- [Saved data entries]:
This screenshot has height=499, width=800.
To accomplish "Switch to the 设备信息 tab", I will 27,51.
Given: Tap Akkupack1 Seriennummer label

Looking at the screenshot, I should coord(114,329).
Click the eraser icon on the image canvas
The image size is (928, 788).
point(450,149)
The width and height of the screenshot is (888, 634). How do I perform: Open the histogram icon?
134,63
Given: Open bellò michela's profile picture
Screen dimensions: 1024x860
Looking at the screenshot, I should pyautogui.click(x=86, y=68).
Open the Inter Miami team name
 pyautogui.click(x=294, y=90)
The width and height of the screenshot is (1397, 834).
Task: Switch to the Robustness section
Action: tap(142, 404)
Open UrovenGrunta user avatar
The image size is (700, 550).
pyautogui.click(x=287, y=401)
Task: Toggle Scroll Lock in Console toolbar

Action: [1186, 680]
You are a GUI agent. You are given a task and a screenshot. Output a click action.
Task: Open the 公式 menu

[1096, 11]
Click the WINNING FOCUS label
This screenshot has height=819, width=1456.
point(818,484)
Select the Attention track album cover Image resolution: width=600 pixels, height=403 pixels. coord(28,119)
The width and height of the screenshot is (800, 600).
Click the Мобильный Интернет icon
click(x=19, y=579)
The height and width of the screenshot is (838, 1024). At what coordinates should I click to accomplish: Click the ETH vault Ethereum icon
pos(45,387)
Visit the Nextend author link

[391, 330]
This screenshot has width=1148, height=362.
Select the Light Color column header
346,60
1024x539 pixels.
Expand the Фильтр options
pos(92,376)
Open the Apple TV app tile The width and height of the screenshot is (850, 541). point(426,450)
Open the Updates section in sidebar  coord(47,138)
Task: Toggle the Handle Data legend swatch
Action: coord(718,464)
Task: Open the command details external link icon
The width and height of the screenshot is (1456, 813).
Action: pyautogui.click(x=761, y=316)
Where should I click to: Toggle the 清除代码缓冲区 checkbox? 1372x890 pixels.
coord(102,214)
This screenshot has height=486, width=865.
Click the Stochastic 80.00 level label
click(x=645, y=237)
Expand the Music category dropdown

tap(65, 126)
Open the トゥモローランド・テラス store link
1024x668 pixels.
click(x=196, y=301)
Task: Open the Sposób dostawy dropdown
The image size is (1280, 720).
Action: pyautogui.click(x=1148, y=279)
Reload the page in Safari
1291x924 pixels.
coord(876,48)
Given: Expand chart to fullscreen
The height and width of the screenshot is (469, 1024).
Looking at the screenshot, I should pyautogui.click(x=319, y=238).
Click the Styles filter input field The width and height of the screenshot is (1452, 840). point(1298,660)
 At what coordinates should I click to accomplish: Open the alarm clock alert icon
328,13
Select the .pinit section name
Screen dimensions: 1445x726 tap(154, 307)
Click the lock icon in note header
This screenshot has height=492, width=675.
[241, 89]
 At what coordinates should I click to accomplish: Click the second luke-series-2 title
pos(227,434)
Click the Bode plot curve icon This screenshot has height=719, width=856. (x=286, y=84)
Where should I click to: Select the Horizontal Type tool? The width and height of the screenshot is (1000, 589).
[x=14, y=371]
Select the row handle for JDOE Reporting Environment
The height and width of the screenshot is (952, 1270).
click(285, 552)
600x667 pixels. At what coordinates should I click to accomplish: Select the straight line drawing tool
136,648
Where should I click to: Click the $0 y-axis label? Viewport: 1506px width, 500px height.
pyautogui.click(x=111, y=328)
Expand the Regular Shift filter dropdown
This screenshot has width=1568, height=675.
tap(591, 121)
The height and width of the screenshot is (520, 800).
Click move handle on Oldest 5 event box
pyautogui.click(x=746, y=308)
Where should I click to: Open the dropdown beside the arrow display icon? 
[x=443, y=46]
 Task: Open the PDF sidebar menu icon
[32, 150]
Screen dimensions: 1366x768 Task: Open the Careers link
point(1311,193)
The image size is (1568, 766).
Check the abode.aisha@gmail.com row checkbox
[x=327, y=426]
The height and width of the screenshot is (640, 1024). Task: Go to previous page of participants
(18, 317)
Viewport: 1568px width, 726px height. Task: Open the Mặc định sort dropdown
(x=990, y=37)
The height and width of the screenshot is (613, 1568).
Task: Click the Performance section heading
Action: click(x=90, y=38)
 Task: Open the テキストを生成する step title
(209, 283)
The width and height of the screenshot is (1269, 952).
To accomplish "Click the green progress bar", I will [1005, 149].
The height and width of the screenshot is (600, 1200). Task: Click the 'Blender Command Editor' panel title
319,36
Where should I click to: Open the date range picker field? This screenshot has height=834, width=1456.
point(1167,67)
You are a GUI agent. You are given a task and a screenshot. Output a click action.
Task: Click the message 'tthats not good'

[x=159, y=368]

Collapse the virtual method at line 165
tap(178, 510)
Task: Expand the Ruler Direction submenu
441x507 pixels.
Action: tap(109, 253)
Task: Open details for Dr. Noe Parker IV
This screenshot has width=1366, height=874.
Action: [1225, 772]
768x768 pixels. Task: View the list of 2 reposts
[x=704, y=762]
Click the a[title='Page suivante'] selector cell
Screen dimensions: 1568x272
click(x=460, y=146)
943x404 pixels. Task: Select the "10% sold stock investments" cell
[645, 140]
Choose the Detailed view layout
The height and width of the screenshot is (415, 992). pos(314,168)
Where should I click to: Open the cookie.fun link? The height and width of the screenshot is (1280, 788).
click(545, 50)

- [Work required]: Please convert the entire listing above into a JSON list of strings, with one string for each line and blank lines omitted.

- [The completed task]:
[
  "This screenshot has height=499, width=800.",
  "To accomplish \"Switch to the 设备信息 tab\", I will 27,51.",
  "Given: Tap Akkupack1 Seriennummer label",
  "Looking at the screenshot, I should coord(114,329).",
  "Click the eraser icon on the image canvas",
  "The image size is (928, 788).",
  "point(450,149)",
  "The width and height of the screenshot is (888, 634). How do I perform: Open the histogram icon?",
  "134,63",
  "Given: Open bellò michela's profile picture",
  "Screen dimensions: 1024x860",
  "Looking at the screenshot, I should pyautogui.click(x=86, y=68).",
  "Open the Inter Miami team name",
  " pyautogui.click(x=294, y=90)",
  "The width and height of the screenshot is (1397, 834).",
  "Task: Switch to the Robustness section",
  "Action: tap(142, 404)",
  "Open UrovenGrunta user avatar",
  "The image size is (700, 550).",
  "pyautogui.click(x=287, y=401)",
  "Task: Toggle Scroll Lock in Console toolbar",
  "Action: [1186, 680]",
  "You are a GUI agent. You are given a task and a screenshot. Output a click action.",
  "Task: Open the 公式 menu",
  "[1096, 11]",
  "Click the WINNING FOCUS label",
  "This screenshot has height=819, width=1456.",
  "point(818,484)",
  "Select the Attention track album cover Image resolution: width=600 pixels, height=403 pixels. coord(28,119)",
  "The width and height of the screenshot is (800, 600).",
  "Click the Мобильный Интернет icon",
  "click(x=19, y=579)",
  "The height and width of the screenshot is (838, 1024). At what coordinates should I click to accomplish: Click the ETH vault Ethereum icon",
  "pos(45,387)",
  "Visit the Nextend author link",
  "[391, 330]",
  "This screenshot has width=1148, height=362.",
  "Select the Light Color column header",
  "346,60",
  "1024x539 pixels.",
  "Expand the Фильтр options",
  "pos(92,376)",
  "Open the Apple TV app tile The width and height of the screenshot is (850, 541). point(426,450)",
  "Open the Updates section in sidebar  coord(47,138)",
  "Task: Toggle the Handle Data legend swatch",
  "Action: coord(718,464)",
  "Task: Open the command details external link icon",
  "The width and height of the screenshot is (1456, 813).",
  "Action: pyautogui.click(x=761, y=316)",
  "Where should I click to: Toggle the 清除代码缓冲区 checkbox? 1372x890 pixels.",
  "coord(102,214)",
  "This screenshot has height=486, width=865.",
  "Click the Stochastic 80.00 level label",
  "click(x=645, y=237)",
  "Expand the Music category dropdown",
  "tap(65, 126)",
  "Open the トゥモローランド・テラス store link",
  "1024x668 pixels.",
  "click(x=196, y=301)",
  "Task: Open the Sposób dostawy dropdown",
  "The image size is (1280, 720).",
  "Action: pyautogui.click(x=1148, y=279)",
  "Reload the page in Safari",
  "1291x924 pixels.",
  "coord(876,48)",
  "Given: Expand chart to fullscreen",
  "The height and width of the screenshot is (469, 1024).",
  "Looking at the screenshot, I should pyautogui.click(x=319, y=238).",
  "Click the Styles filter input field The width and height of the screenshot is (1452, 840). point(1298,660)",
  " At what coordinates should I click to accomplish: Open the alarm clock alert icon",
  "328,13",
  "Select the .pinit section name",
  "Screen dimensions: 1445x726 tap(154, 307)",
  "Click the lock icon in note header",
  "This screenshot has height=492, width=675.",
  "[241, 89]",
  " At what coordinates should I click to accomplish: Click the second luke-series-2 title",
  "pos(227,434)",
  "Click the Bode plot curve icon This screenshot has height=719, width=856. (x=286, y=84)",
  "Where should I click to: Select the Horizontal Type tool? The width and height of the screenshot is (1000, 589).",
  "[x=14, y=371]",
  "Select the row handle for JDOE Reporting Environment",
  "The height and width of the screenshot is (952, 1270).",
  "click(285, 552)",
  "600x667 pixels. At what coordinates should I click to accomplish: Select the straight line drawing tool",
  "136,648",
  "Where should I click to: Click the $0 y-axis label? Viewport: 1506px width, 500px height.",
  "pyautogui.click(x=111, y=328)",
  "Expand the Regular Shift filter dropdown",
  "This screenshot has width=1568, height=675.",
  "tap(591, 121)",
  "The height and width of the screenshot is (520, 800).",
  "Click move handle on Oldest 5 event box",
  "pyautogui.click(x=746, y=308)",
  "Where should I click to: Open the dropdown beside the arrow display icon? ",
  "[x=443, y=46]",
  " Task: Open the PDF sidebar menu icon",
  "[32, 150]",
  "Screen dimensions: 1366x768 Task: Open the Careers link",
  "point(1311,193)",
  "The image size is (1568, 766).",
  "Check the abode.aisha@gmail.com row checkbox",
  "[x=327, y=426]",
  "The height and width of the screenshot is (640, 1024). Task: Go to previous page of participants",
  "(18, 317)",
  "Viewport: 1568px width, 726px height. Task: Open the Mặc định sort dropdown",
  "(x=990, y=37)",
  "The height and width of the screenshot is (613, 1568).",
  "Task: Click the Performance section heading",
  "Action: click(x=90, y=38)",
  " Task: Open the テキストを生成する step title",
  "(209, 283)",
  "The width and height of the screenshot is (1269, 952).",
  "To accomplish \"Click the green progress bar\", I will [1005, 149].",
  "The height and width of the screenshot is (600, 1200). Task: Click the 'Blender Command Editor' panel title",
  "319,36",
  "Where should I click to: Open the date range picker field? This screenshot has height=834, width=1456.",
  "point(1167,67)",
  "You are a GUI agent. You are given a task and a screenshot. Output a click action.",
  "Task: Click the message 'tthats not good'",
  "[x=159, y=368]",
  "Collapse the virtual method at line 165",
  "tap(178, 510)",
  "Task: Expand the Ruler Direction submenu",
  "441x507 pixels.",
  "Action: tap(109, 253)",
  "Task: Open details for Dr. Noe Parker IV",
  "This screenshot has width=1366, height=874.",
  "Action: [1225, 772]",
  "768x768 pixels. Task: View the list of 2 reposts",
  "[x=704, y=762]",
  "Click the a[title='Page suivante'] selector cell",
  "Screen dimensions: 1568x272",
  "click(x=460, y=146)",
  "943x404 pixels. Task: Select the \"10% sold stock investments\" cell",
  "[645, 140]",
  "Choose the Detailed view layout",
  "The height and width of the screenshot is (415, 992). pos(314,168)",
  "Where should I click to: Open the cookie.fun link? The height and width of the screenshot is (1280, 788).",
  "click(545, 50)"
]